In Which Order Should Floats Be Added to Get the Most Precise Result

In which order should floats be added to get the most precise result?

Your instinct is basically right, sorting in ascending order (of magnitude) usually improves things somewhat. Consider the case where we're adding single-precision (32 bit) floats, and there are 1 billion values equal to 1 / (1 billion), and one value equal to 1. If the 1 comes first, then the sum will come to 1, since 1 + (1 / 1 billion) is 1 due to loss of precision. Each addition has no effect at all on the total.

If the small values come first, they will at least sum to something, although even then I have 2^30 of them, whereas after 2^25 or so I'm back in the situation where each one individually isn't affecting the total any more. So I'm still going to need more tricks.

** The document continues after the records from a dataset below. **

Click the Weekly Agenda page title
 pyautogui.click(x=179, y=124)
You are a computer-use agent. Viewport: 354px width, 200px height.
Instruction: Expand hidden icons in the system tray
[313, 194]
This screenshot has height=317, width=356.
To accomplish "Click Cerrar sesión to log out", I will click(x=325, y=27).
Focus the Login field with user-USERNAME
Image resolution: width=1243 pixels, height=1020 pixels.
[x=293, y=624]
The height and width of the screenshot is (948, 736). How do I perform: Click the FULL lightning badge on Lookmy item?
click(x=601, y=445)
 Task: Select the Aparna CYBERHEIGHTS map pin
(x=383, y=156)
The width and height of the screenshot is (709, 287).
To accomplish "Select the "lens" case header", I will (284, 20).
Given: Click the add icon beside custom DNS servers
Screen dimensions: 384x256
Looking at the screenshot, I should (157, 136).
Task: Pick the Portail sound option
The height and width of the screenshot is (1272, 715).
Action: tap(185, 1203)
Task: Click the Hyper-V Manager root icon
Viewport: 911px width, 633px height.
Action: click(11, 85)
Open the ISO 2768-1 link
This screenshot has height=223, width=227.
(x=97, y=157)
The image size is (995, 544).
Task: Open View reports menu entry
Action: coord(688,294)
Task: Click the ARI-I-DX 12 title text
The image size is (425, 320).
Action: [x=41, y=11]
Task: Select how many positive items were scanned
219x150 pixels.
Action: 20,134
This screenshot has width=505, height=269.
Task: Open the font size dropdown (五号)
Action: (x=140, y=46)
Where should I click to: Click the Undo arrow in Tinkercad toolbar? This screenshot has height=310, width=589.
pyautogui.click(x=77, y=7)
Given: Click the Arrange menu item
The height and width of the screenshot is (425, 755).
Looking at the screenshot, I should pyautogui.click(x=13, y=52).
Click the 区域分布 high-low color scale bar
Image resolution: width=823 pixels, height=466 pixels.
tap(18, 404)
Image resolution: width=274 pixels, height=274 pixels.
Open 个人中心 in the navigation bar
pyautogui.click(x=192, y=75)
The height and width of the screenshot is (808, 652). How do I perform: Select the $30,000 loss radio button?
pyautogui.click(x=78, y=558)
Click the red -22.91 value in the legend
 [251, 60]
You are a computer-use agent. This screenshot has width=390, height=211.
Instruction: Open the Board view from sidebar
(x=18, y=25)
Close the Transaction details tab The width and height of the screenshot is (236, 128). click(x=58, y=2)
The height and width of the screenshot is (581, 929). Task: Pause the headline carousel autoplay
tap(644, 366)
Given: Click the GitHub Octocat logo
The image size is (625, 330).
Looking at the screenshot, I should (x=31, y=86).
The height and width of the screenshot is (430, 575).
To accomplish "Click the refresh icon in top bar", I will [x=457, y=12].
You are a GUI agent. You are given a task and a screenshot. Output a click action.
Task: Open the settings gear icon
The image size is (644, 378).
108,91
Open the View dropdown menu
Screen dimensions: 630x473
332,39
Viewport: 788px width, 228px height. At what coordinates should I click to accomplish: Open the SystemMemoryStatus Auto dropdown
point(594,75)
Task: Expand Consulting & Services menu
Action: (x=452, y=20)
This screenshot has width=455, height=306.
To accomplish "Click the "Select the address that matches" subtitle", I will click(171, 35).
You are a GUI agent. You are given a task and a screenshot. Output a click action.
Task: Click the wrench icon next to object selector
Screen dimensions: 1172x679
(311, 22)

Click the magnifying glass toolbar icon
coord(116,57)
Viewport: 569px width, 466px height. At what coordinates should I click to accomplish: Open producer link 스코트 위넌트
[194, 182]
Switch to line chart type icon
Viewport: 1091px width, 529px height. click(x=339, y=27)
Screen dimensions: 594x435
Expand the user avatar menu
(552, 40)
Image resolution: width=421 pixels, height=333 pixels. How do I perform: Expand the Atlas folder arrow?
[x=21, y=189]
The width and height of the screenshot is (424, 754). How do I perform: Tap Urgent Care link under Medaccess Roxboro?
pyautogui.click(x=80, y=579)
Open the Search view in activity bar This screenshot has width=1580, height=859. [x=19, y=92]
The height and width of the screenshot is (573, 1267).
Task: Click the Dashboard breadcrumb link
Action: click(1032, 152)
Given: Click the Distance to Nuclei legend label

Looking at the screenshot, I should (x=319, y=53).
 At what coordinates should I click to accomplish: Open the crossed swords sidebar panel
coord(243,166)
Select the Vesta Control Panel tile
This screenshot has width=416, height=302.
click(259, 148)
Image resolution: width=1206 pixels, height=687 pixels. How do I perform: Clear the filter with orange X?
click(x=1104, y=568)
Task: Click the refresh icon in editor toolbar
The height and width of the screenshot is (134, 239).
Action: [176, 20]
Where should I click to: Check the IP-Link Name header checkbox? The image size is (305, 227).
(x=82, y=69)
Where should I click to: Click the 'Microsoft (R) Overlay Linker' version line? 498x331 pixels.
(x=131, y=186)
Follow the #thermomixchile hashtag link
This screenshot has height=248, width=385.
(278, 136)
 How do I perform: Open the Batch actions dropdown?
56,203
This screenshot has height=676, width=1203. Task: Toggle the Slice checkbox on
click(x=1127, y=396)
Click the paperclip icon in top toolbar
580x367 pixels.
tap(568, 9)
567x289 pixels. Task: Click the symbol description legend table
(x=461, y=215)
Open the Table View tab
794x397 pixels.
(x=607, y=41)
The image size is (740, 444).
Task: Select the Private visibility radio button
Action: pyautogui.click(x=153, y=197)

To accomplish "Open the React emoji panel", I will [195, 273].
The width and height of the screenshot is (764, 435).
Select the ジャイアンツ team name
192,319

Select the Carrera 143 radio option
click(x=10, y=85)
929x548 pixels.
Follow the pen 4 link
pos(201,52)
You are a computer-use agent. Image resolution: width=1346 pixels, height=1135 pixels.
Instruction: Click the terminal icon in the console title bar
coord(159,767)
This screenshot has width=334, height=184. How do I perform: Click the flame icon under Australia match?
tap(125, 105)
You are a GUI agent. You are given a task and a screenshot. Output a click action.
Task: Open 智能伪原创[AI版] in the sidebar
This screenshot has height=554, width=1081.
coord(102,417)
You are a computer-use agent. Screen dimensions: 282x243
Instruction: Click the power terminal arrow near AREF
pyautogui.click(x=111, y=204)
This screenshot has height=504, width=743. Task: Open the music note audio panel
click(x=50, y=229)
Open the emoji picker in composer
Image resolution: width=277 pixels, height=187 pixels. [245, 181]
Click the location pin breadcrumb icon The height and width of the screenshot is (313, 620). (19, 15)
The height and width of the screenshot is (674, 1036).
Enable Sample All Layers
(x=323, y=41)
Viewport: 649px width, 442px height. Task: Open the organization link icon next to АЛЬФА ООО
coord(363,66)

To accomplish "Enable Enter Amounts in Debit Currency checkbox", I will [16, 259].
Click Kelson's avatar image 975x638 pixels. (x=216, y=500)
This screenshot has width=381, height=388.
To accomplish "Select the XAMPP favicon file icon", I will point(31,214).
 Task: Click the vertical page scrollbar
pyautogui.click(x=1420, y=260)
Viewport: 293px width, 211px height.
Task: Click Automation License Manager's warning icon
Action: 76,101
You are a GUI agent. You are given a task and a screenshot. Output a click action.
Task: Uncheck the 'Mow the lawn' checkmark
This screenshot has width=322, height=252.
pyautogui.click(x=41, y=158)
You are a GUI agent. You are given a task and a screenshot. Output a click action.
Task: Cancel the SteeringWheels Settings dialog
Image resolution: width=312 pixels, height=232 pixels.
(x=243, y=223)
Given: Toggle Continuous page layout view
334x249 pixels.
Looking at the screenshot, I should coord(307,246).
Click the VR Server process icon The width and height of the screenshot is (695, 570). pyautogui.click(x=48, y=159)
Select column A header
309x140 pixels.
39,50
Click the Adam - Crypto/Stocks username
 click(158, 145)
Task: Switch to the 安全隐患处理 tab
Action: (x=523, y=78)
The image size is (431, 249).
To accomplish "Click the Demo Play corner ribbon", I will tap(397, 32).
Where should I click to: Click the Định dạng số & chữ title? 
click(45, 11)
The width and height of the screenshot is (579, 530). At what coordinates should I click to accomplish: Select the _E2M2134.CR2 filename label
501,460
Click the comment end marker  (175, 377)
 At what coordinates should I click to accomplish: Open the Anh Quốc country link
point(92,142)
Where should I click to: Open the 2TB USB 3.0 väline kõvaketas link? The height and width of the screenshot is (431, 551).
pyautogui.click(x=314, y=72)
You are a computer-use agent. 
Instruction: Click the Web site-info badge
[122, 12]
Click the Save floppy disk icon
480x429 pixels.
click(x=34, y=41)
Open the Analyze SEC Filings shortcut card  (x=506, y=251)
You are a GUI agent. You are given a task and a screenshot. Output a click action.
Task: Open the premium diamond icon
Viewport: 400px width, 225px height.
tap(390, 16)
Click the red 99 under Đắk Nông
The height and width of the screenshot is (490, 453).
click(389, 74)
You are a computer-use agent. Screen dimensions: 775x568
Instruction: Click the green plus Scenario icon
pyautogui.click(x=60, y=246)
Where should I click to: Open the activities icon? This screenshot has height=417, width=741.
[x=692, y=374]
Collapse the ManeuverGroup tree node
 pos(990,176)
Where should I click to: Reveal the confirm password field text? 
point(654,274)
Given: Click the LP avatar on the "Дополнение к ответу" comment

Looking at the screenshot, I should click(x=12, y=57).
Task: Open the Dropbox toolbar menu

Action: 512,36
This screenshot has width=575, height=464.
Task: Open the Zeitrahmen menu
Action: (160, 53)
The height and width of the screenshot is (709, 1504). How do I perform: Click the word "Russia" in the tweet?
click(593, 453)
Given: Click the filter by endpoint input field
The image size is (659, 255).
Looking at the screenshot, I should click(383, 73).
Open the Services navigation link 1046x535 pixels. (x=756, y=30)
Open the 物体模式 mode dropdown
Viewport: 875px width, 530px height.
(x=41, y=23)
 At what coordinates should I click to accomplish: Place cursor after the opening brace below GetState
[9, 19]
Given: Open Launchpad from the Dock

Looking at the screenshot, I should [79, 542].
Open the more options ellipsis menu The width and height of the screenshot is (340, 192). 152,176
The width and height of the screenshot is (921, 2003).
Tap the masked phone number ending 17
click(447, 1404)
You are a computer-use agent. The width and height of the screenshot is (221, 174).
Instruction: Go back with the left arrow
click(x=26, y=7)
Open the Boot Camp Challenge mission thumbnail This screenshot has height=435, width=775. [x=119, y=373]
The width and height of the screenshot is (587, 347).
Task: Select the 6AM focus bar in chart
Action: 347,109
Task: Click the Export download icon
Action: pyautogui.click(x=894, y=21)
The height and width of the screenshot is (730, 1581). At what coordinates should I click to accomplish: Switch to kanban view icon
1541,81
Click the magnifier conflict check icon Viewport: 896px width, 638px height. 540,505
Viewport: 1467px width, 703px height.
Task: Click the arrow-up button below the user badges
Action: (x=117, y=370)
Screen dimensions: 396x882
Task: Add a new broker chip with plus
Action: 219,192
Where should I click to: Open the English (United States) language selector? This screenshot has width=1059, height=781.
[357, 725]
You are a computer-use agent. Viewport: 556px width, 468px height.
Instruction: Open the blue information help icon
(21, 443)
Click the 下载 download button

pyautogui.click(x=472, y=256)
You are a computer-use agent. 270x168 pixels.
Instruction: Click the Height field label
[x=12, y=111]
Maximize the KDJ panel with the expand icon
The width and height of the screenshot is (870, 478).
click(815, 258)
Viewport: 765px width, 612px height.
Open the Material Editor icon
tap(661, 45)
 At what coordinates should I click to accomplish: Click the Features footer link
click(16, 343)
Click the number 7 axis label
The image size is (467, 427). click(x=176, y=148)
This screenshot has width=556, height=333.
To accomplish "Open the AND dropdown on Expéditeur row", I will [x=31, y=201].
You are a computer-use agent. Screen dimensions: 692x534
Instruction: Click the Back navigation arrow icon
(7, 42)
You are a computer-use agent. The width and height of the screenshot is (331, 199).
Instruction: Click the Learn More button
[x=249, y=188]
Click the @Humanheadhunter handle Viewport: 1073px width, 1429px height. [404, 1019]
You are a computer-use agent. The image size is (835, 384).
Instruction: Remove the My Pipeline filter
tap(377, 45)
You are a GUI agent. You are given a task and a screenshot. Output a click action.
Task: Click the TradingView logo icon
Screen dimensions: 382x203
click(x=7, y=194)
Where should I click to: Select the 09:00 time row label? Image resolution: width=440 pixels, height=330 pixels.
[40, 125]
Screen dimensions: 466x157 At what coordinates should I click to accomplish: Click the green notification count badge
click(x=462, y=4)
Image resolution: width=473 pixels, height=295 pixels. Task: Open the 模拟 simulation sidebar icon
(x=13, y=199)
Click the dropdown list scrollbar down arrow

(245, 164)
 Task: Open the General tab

That's an extreme case, but in general adding two values of similar magnitude is more accurate than adding two values of very different magnitudes, since you "discard" fewer bits of precision in the smaller value that way. By sorting the numbers, you group values of similar magnitude together, and by adding them in ascending order you give the small values a "chance" of cumulatively reaching the magnitude of the bigger numbers.

Still, if negative numbers are involved it's easy to "outwit" this approach. Consider three values to sum, {1, -1, 1 billionth}. The arithmetically correct sum is 1 billionth, but if my first addition involves the tiny value then my final sum will be 0. Of the 6 possible orders, only 2 are "correct" - {1, -1, 1 billionth} and {-1, 1, 1 billionth}. All 6 orders give results that are accurate at the scale of the largest-magnitude value in the input (0.0000001% out), but for 4 of them the result is inaccurate at the scale of the true solution (100% out). The particular problem you're solving will tell you whether the former is good enough or not.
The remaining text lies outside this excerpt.